A drawn-out hearing is less likely than in other situations, since the Senate is facing a major budget battle as well as the the military crisis in the Mideast, suggests Ronald Collins, a visiting associate professor of law at the Catholic University of America.

Though many liberal groups have voiced concern about the Souter nomination, only the National Organization for Women has opposed him.

And last week, the American Bar Association's judicial screening panel gave Souter its unanimous top rating of ``well qualified.''

``We've all been frustrated by this type of nomination. ... He was chosen because he apparently had no record,'' says Kate Michelman, executive director of the National Abortion Rights Action League.

Ms. Michelman has pushed for Senate Judiciary Committee Democrats to ask Souter directly if he recognizes a woman's right to an abortion.

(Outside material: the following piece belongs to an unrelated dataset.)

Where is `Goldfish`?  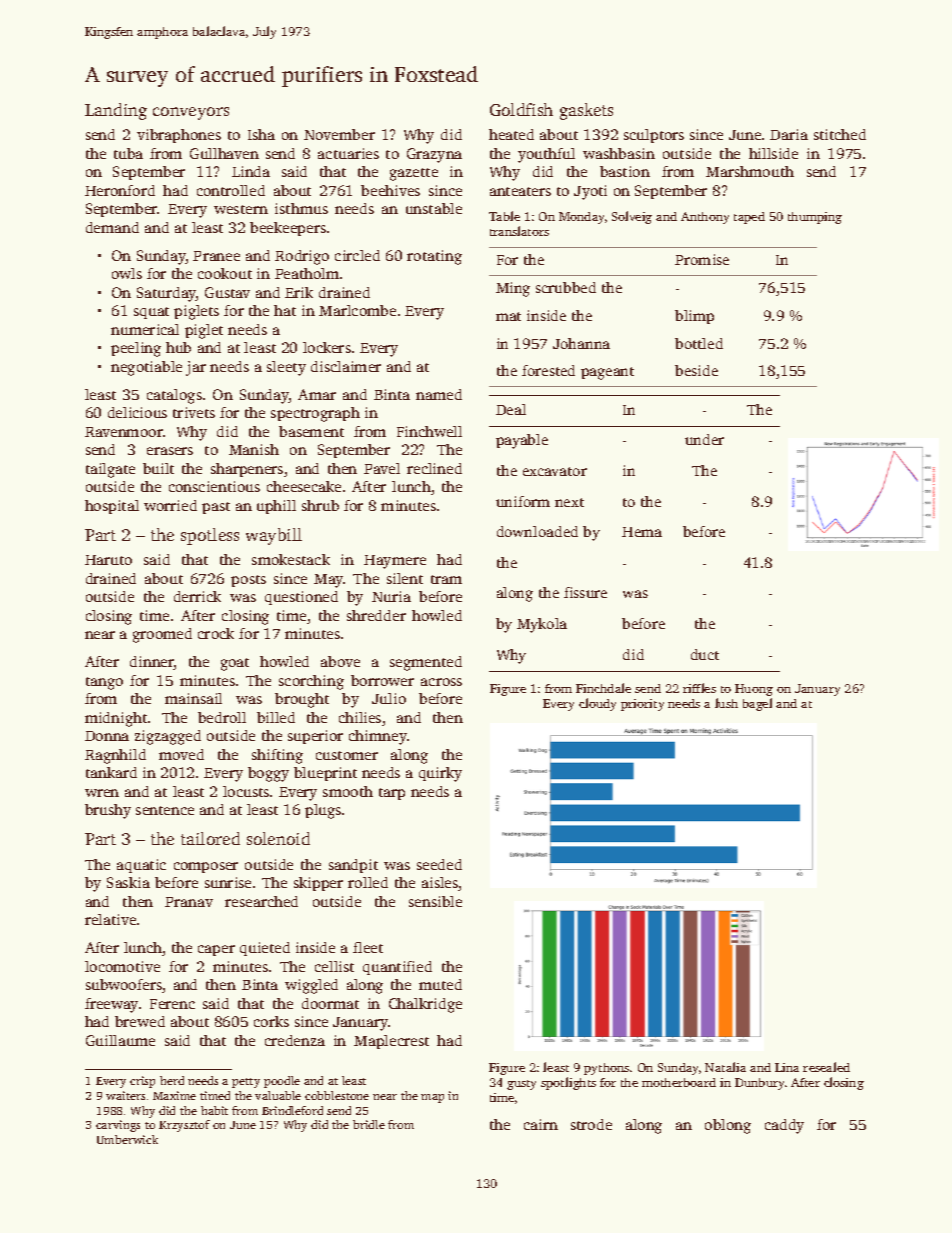
Goldfish is located at coordinates (521, 109).
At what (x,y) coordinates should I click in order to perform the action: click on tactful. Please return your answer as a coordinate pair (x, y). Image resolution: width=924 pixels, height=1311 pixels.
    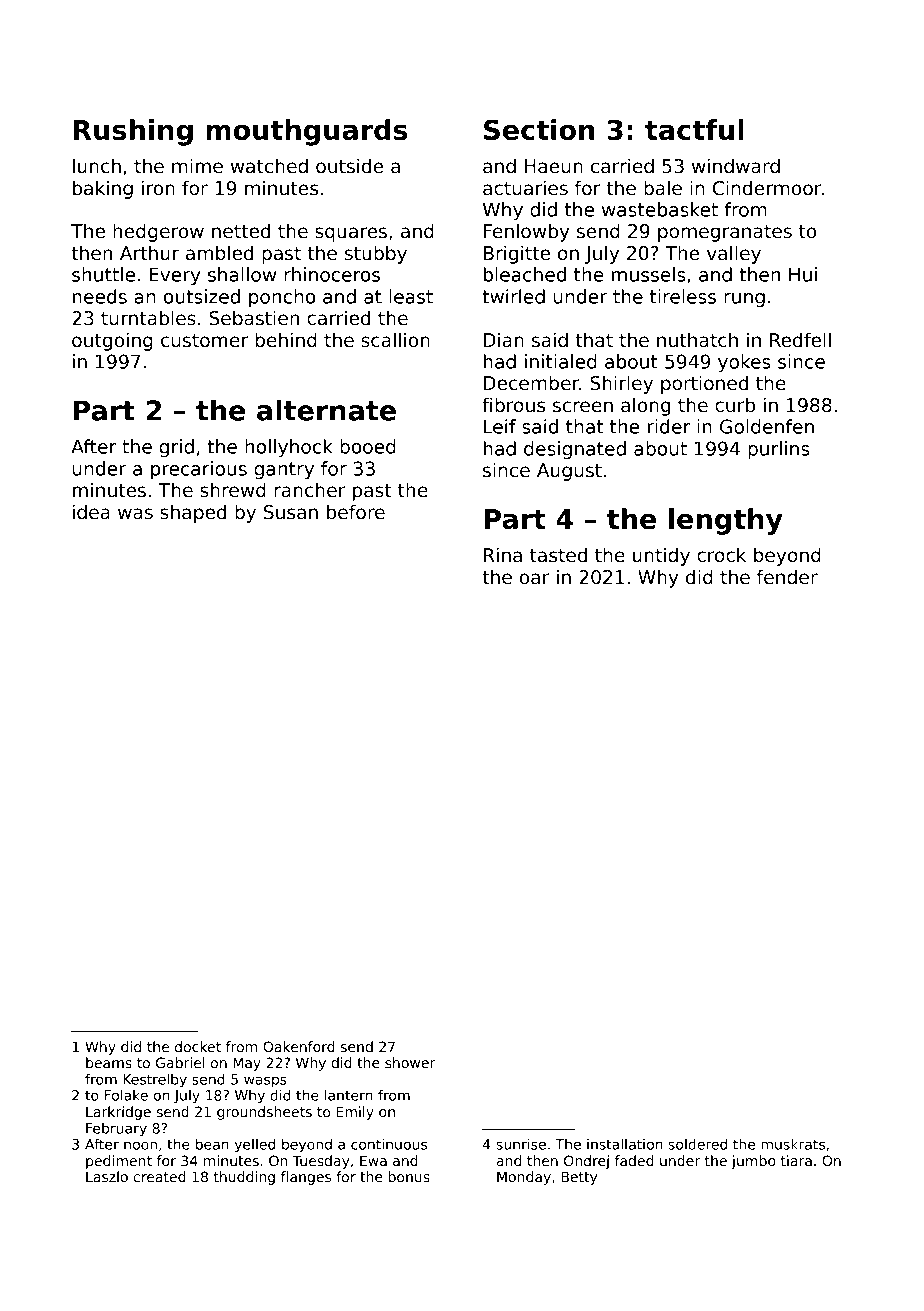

Souter's ``antiseptically bland and unedifying background on the fighting issues of the day'' is his ``out'' on such direct questioning, says Bruce Fein, a conservative constitutional scholar. ``He'll state he has an open mind on all issues that he hasn't confronted before and resist comment.''

Other than helping Souter ``bone up on constitutional law'' and review tapes of previous confirmation hearings, the Bush administration is not advising the nominee at all on how to respond to any legal questions, insists Fred McClure, assistant to the president for legislative affairs.

Souter had been a federal judge for only two months before being nominated for the Supreme Court, and thus had no significant record on the federal bench. His record as New Hampshire attorney general and state supreme court judge is full of work-a-day state court opinions on criminal law cases, wills, contracts and workers' compensation. He has left only the slightest of paper trails that would hint about his judicial philosophy on more telling legal issues of the day, say those who have studied his record.

Media dissection of his ascetic personal life - which suggests a provincial but well-read bachelor outdoorsman given to wry humor - has raised questions about the limited range of his human experience while indicating little about the way the man thinks legally.

Some often-cited signposts of Souter's conservative leanings include: his argument as state attorney general that the federal Voting Rights Act unconstitutionally abolished the state's literacy test; a 1976 speech in which he called affirmative-action programs ``affirmative discrimination,'' and an advisory opinion he signed while on the state supreme court that said the state would not violate the state or federal constitutions if it barred homosexuals from becoming foster or adoptive parents.